Work to complete:
Leaving out the pictures, restate each record below word for word.

Given data:
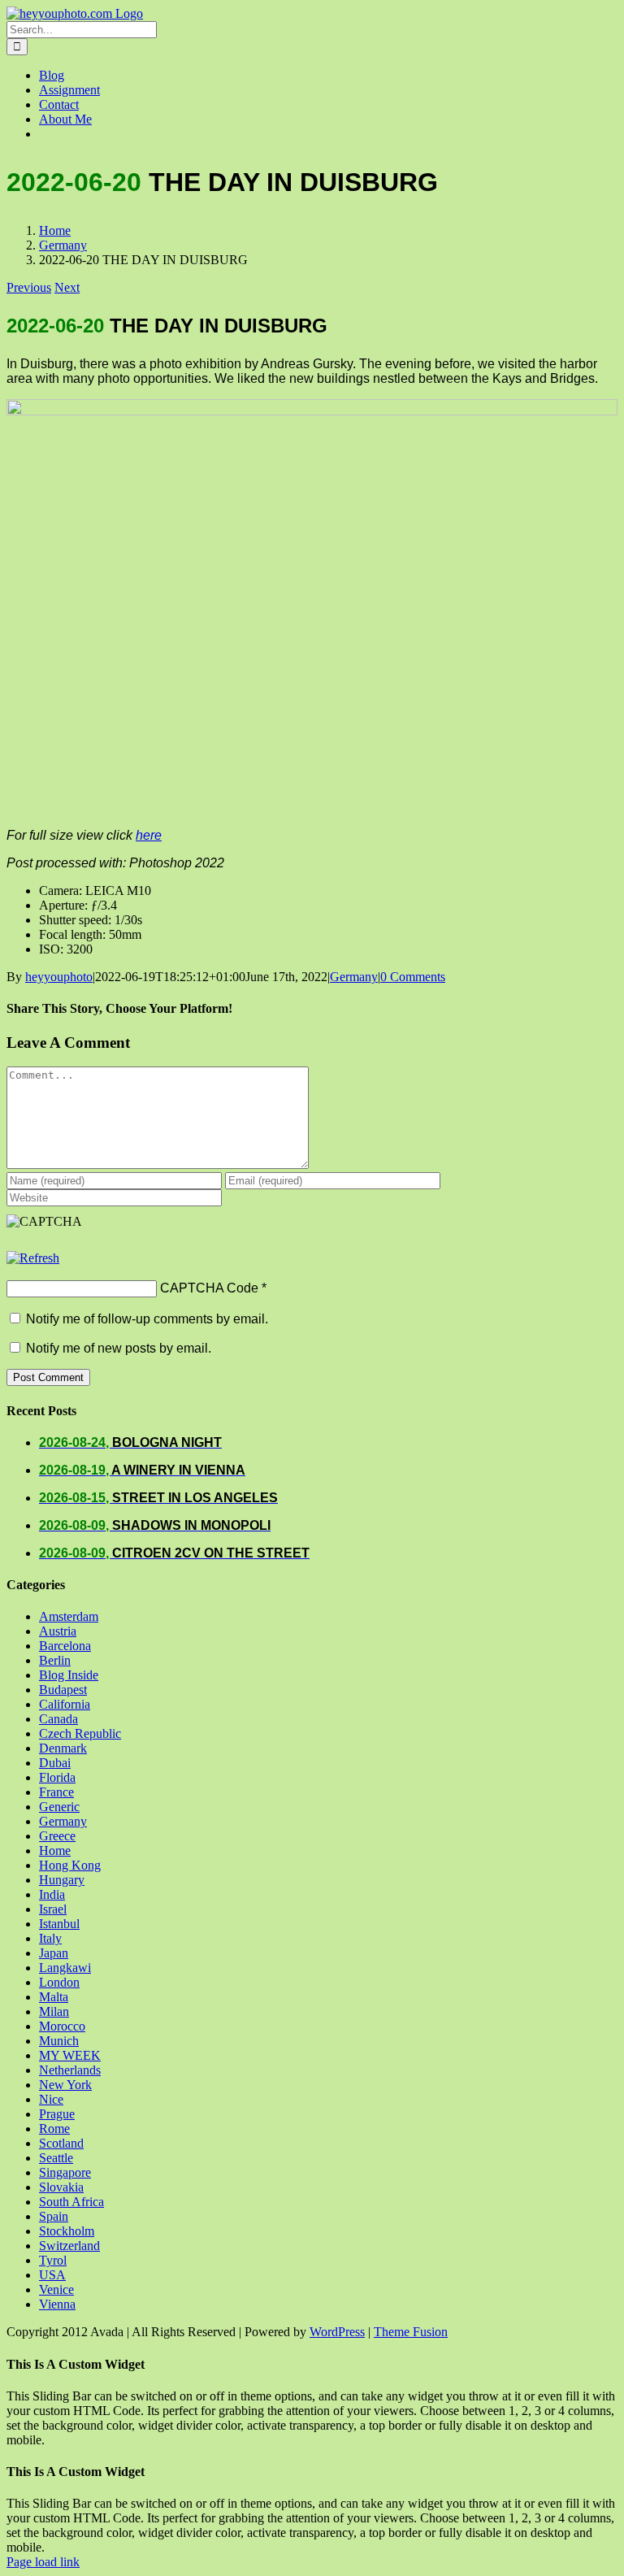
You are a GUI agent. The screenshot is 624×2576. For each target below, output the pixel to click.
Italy (50, 1938)
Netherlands (70, 2070)
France (56, 1792)
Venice (56, 2289)
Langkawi (65, 1967)
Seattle (56, 2158)
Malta (53, 1997)
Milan (54, 2011)
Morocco (62, 2026)
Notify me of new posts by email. (118, 1348)
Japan (53, 1953)
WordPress (337, 2332)
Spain (53, 2216)
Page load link (43, 2562)
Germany (354, 977)
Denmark (63, 1748)
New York (65, 2085)
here (149, 835)
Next (67, 287)
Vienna (57, 2304)
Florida (57, 1777)
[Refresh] (32, 1258)
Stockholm (66, 2231)
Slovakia (61, 2187)
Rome (54, 2128)
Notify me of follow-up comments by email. (147, 1319)
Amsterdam (68, 1616)
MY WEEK (70, 2055)
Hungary (61, 1880)
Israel (53, 1909)
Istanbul (59, 1924)
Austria (57, 1631)
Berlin (55, 1660)
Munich (59, 2041)
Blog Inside (68, 1675)
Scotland (61, 2143)
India (52, 1894)
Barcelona (65, 1646)
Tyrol (53, 2260)
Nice (51, 2099)
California (64, 1704)
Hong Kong (70, 1865)
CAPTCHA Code (209, 1288)
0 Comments (412, 977)
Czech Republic (80, 1733)
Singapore (65, 2172)
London (59, 1982)
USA (52, 2275)
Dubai (55, 1763)
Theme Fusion (411, 2332)
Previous (28, 287)
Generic (59, 1807)
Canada (58, 1719)
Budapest (63, 1689)
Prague (57, 2114)
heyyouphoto (59, 977)
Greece (57, 1836)
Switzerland (69, 2245)
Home (55, 1850)
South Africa (71, 2202)
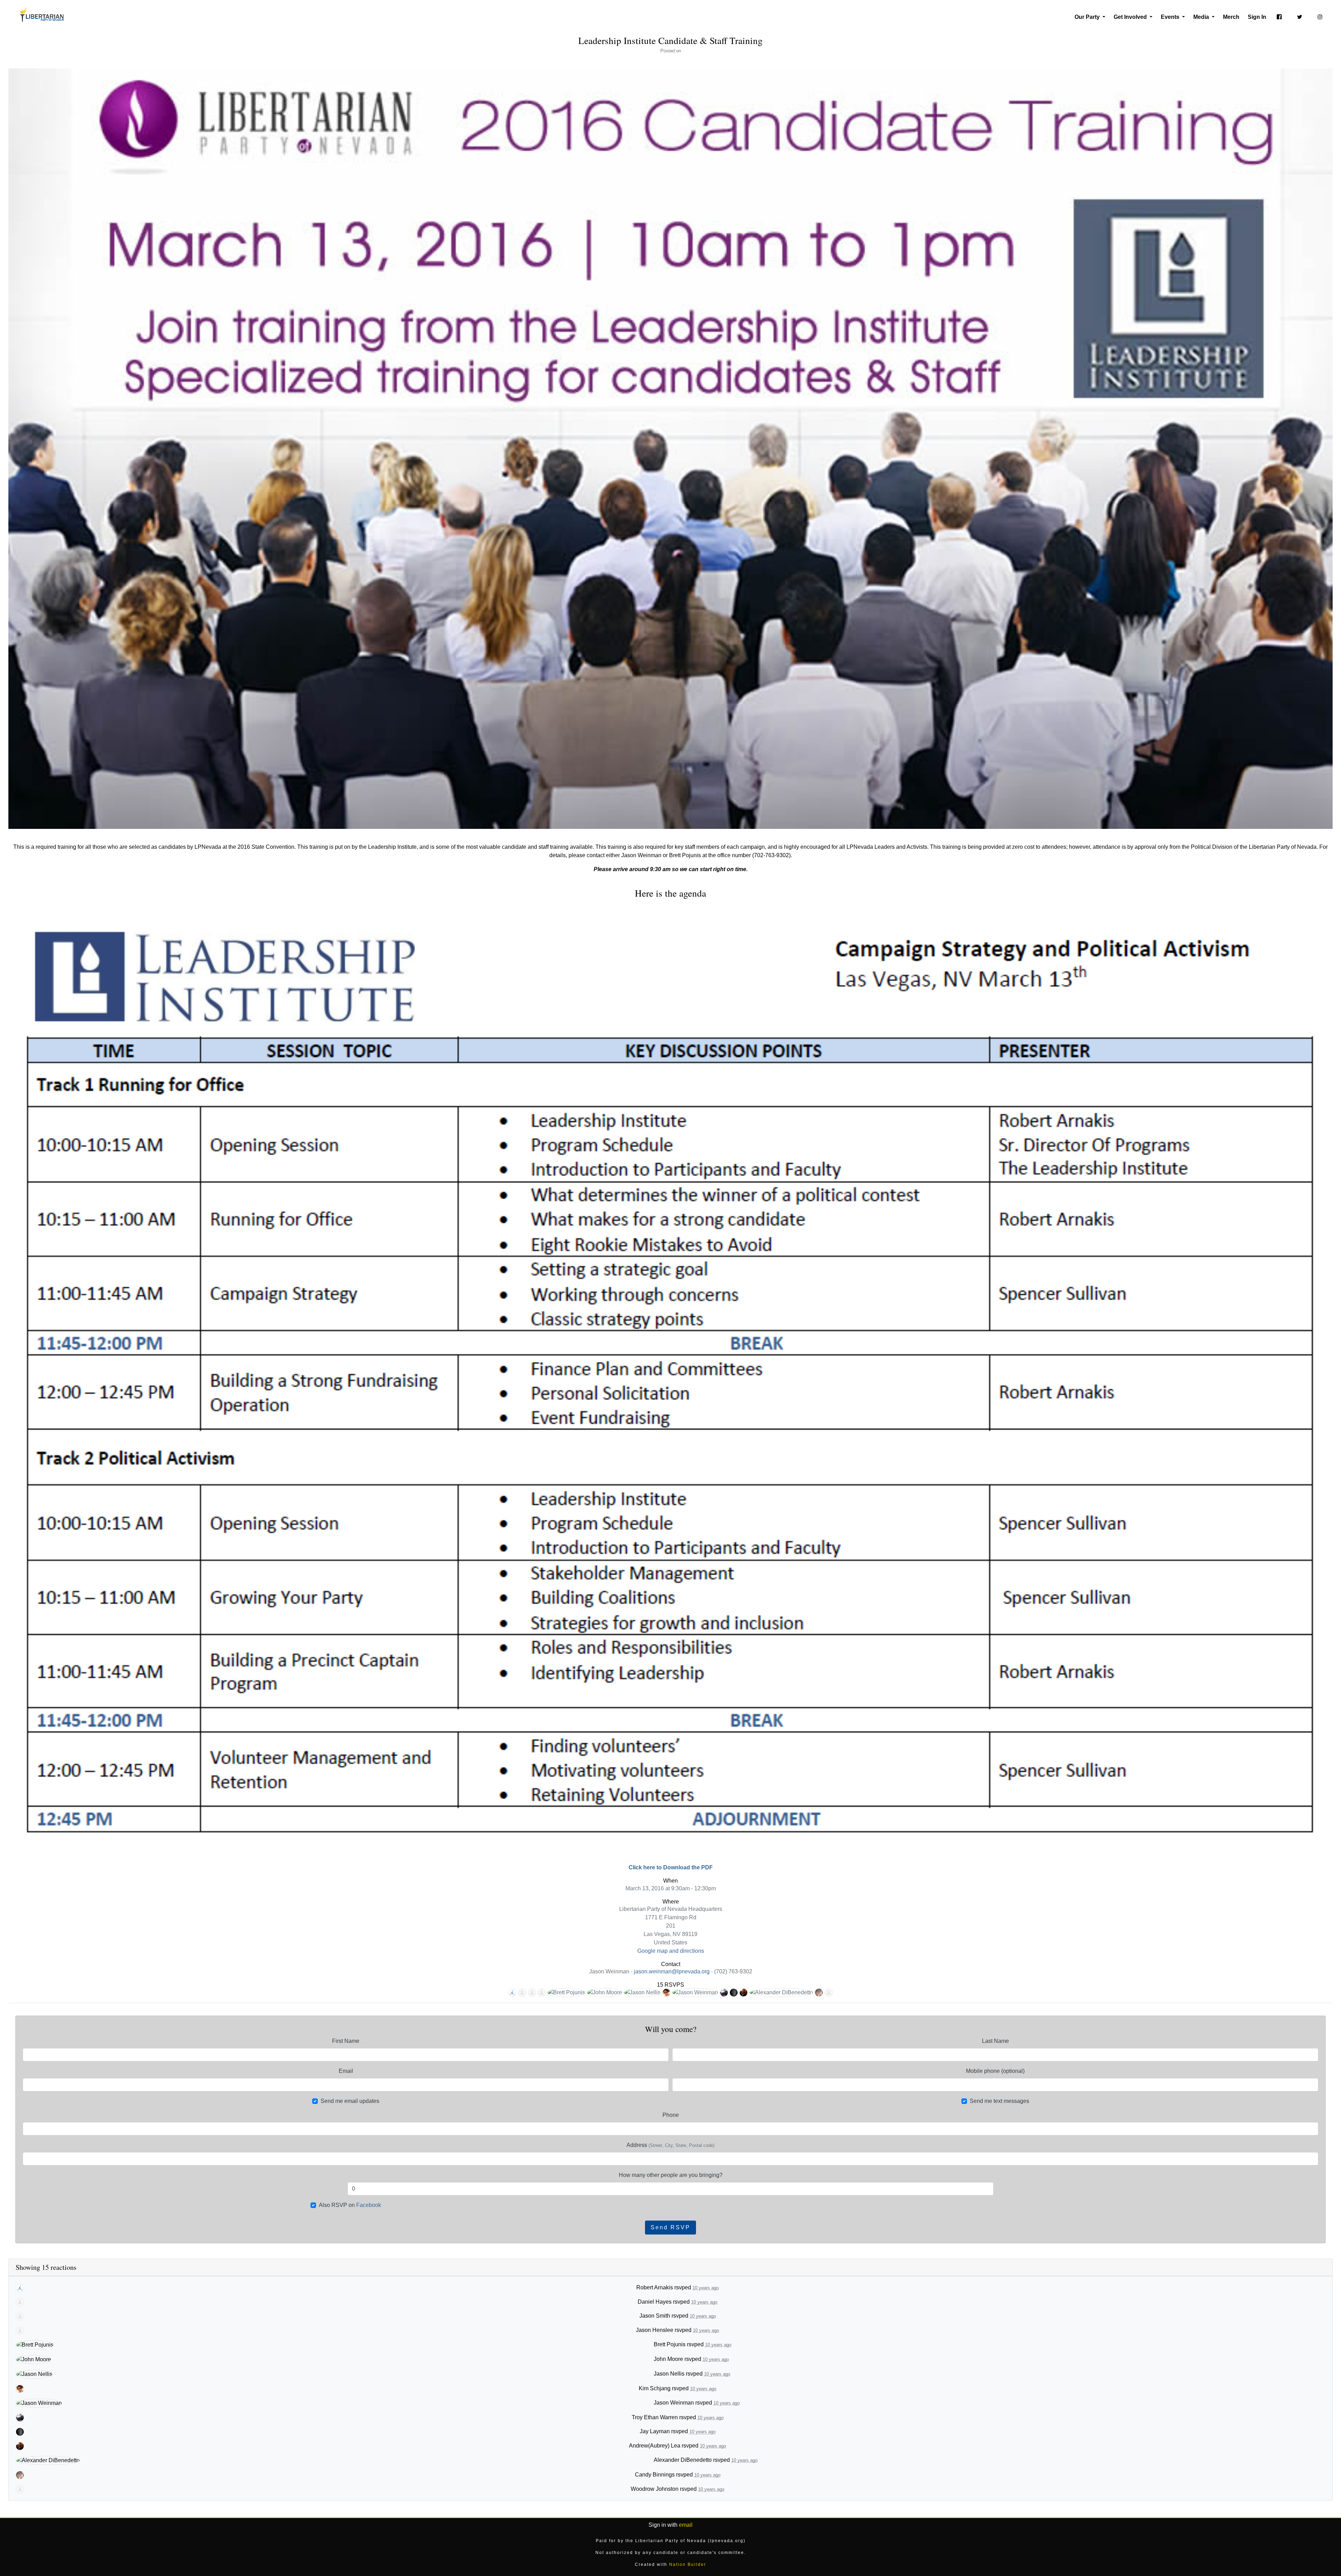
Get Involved (1131, 17)
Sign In (1257, 17)
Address (670, 2145)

Reply:
You are a GUI agent. The screenshot is 624×2576. For each target below, output the pixel to click.
Italy (50, 1938)
Netherlands (70, 2070)
France (56, 1792)
Venice (56, 2289)
Langkawi (65, 1967)
Seattle (56, 2158)
Malta (53, 1997)
Milan (54, 2011)
Morocco (62, 2026)
Notify me of new posts by email. (118, 1348)
Japan (53, 1953)
WordPress (337, 2332)
Spain (53, 2216)
Page load link (43, 2562)
Germany (354, 977)
Denmark (63, 1748)
New York (65, 2085)
here (149, 835)
Next (67, 287)
Vienna (57, 2304)
Florida (57, 1777)
[Refresh] (32, 1258)
Stockholm (66, 2231)
Slovakia (61, 2187)
Rome (54, 2128)
Notify me of follow-up comments by email. (147, 1319)
Amsterdam (68, 1616)
MY WEEK (70, 2055)
Hungary (61, 1880)
Israel (53, 1909)
Istanbul (59, 1924)
Austria (57, 1631)
Berlin (55, 1660)
Munich (59, 2041)
Blog Inside (68, 1675)
Scotland (61, 2143)
India (52, 1894)
Barcelona (65, 1646)
Tyrol (53, 2260)
Nice (51, 2099)
California (64, 1704)
Hong Kong (70, 1865)
CAPTCHA Code (209, 1288)
0 Comments (412, 977)
Czech Republic (80, 1733)
Singapore (65, 2172)
London (59, 1982)
USA (52, 2275)
Dubai (55, 1763)
Theme Fusion (411, 2332)
Previous (28, 287)
Generic (59, 1807)
Canada (58, 1719)
Budapest (63, 1689)
Prague (57, 2114)
heyyouphoto (59, 977)
Greece (57, 1836)
Switzerland (69, 2245)
Home (55, 1850)
South Africa (71, 2202)
Get Involved (1131, 17)
Sign In (1257, 17)
Address (670, 2145)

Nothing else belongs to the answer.